Schuiling is a teacher-scholar who writes that she “seeks to provide insight and understanding into dress, often knitwear, through the lens of popular culture, matriculture, and the makers at the intersection of art and craft, by examining the complex and complicated roles of dress within fashion, art, and society.”
She describes her inclusive ways of sharing knowledge as “grounded in fostering curiosity and resilience, respecting multiple modes of learning, and recognizing and validating each individual’s experience.” This approach is particularly important in ATD given the diversity of the students it serves.
Her teaching and course development have included a wide range of undergraduate courses with some graduate committee service as well. She routinely teaches courses such as Explorations in Apparel and Textile Design (ATD 121), Knitwear Design (ATD 427), and Design Studio (ATD 428), among others. She is highly valued as a dedicated instructor by both colleagues and students, having mentored a number of undergraduate honors projects and served on graduate committees. That she is a successful mentor is also exemplified in the fact that 14 award-winning designs have been created by students in her courses since 2011. She also serves regularly as a faculty mentor for student exhibitions, fashion shows, networking events, and fashion competitions.

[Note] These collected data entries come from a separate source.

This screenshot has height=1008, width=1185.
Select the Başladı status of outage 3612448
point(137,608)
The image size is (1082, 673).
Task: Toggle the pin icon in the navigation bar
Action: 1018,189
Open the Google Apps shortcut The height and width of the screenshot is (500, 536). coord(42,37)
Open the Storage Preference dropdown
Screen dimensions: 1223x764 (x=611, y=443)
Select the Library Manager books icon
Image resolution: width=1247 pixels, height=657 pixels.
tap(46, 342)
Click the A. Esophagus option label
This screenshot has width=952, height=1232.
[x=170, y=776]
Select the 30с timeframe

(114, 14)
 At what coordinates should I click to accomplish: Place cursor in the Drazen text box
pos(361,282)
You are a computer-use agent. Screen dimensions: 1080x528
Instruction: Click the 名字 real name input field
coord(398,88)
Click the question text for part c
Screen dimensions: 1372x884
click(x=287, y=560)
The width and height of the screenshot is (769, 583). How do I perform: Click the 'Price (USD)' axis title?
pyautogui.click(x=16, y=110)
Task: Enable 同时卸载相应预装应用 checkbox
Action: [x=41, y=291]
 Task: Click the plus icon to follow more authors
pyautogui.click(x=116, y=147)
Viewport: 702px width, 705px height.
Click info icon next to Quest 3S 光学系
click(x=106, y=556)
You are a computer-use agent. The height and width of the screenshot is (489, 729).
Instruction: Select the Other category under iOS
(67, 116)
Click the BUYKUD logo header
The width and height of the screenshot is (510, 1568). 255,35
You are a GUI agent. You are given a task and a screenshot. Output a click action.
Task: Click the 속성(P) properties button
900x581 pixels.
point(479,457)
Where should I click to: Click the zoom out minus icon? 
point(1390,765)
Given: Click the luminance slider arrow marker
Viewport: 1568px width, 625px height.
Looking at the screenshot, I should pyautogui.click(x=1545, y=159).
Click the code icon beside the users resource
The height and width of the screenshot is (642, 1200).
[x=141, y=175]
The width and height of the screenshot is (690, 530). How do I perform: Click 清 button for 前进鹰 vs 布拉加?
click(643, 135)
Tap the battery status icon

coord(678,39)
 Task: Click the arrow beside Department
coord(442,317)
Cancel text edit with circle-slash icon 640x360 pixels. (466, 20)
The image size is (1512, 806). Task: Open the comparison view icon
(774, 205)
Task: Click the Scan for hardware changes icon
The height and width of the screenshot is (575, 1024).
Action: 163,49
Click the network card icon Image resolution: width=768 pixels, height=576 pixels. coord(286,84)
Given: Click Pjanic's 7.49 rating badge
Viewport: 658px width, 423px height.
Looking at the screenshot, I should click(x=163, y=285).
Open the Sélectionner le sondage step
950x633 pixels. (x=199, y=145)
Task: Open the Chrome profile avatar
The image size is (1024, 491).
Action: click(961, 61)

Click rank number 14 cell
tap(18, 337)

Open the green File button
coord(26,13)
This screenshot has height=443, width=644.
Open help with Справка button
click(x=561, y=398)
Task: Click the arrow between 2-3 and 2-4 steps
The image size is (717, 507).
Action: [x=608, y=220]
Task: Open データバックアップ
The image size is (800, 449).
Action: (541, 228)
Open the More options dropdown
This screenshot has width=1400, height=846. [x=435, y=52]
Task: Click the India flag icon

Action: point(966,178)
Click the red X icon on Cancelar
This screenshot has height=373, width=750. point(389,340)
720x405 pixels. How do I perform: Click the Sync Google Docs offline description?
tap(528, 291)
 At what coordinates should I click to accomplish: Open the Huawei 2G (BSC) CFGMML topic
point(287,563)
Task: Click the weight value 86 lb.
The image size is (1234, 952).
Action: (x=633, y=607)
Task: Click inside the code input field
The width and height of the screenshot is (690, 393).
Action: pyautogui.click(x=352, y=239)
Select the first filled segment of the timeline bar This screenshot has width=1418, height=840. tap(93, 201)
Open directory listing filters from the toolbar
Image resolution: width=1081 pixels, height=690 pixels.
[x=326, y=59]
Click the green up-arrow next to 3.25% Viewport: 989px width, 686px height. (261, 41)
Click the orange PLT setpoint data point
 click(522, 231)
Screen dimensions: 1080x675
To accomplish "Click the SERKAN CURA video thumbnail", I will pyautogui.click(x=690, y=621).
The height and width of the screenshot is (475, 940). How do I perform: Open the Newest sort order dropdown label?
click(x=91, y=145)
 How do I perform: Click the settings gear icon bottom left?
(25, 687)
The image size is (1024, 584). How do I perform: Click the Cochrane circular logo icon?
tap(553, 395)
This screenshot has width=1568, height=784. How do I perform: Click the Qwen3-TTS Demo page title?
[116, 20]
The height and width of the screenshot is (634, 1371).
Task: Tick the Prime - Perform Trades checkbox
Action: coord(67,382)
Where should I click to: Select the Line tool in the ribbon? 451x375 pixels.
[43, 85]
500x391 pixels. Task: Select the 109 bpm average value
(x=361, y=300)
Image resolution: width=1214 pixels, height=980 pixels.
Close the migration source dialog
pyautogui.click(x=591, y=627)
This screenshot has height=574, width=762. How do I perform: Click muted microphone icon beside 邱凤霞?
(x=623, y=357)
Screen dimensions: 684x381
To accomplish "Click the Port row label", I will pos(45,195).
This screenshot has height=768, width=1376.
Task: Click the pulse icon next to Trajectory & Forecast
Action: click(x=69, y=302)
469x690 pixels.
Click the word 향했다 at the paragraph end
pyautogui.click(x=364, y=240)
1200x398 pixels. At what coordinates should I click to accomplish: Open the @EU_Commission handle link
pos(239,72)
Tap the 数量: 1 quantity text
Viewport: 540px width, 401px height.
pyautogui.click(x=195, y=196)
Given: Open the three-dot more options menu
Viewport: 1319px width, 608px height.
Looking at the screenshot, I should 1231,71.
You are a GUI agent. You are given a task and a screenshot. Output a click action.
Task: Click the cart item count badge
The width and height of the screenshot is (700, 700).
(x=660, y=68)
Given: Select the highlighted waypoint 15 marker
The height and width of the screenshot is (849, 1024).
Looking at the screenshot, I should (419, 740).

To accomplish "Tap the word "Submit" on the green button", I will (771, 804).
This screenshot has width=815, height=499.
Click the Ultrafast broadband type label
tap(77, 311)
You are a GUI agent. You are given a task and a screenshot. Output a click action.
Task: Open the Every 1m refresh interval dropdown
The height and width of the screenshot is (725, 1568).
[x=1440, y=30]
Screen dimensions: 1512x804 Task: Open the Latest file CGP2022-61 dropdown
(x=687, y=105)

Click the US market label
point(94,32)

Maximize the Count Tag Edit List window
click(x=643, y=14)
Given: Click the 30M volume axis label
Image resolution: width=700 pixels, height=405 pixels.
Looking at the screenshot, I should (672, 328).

Beyond teaching, Schuiling’s most impactful ways of expanding the opportunities of her students include the launching in 2017 of the IMG Fashion Design Competition which allows students from MSU to attend fashion industry events during New York Fashion Week. In 2019, she co-organized the study away program to New York City that not only introduces students to the fashion industry with networking opportunities but also gives them a chance to explore the city.
During the initial COVID months, she helped to spearhead mask-making efforts at the university and created a “how-to” video on cloth mask-making near the start of the pandemic. Schuiling also contributes as a scholar. In addition to a co-authored book chapter, one of her peer-reviewed articles discusses fashion during the pandemic quarantine, while another under review focuses on the importance of knitwear to David Bowie’s stage persona.